> [Instructions to follow]:
Copy each line of the following data that contains "agent".

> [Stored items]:
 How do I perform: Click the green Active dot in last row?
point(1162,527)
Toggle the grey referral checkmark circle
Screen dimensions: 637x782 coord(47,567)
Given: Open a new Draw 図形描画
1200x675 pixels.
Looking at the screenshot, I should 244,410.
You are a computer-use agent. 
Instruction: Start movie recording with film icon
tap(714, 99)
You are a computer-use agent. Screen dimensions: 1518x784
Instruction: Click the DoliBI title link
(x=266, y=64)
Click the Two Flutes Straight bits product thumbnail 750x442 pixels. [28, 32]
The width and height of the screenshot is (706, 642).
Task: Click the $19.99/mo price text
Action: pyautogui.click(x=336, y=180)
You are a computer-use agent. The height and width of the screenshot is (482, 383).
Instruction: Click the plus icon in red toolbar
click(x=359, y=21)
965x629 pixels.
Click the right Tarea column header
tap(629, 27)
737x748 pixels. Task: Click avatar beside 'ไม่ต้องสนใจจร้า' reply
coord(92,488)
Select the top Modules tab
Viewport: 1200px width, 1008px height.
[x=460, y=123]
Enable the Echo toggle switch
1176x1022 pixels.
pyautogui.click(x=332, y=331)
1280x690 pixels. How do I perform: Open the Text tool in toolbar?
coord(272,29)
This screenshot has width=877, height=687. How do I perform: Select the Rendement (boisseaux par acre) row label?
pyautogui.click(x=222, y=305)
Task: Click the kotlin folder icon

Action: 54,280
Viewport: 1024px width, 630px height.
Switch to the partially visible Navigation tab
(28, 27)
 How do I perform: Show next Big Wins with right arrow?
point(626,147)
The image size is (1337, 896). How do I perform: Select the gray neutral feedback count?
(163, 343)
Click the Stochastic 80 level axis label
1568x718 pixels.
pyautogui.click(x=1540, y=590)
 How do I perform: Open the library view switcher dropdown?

> [Response below]:
You are a computer-use agent. 
You are a computer-use agent. Screen dimensions: 1518x784
You are a computer-use agent. The height and width of the screenshot is (482, 383).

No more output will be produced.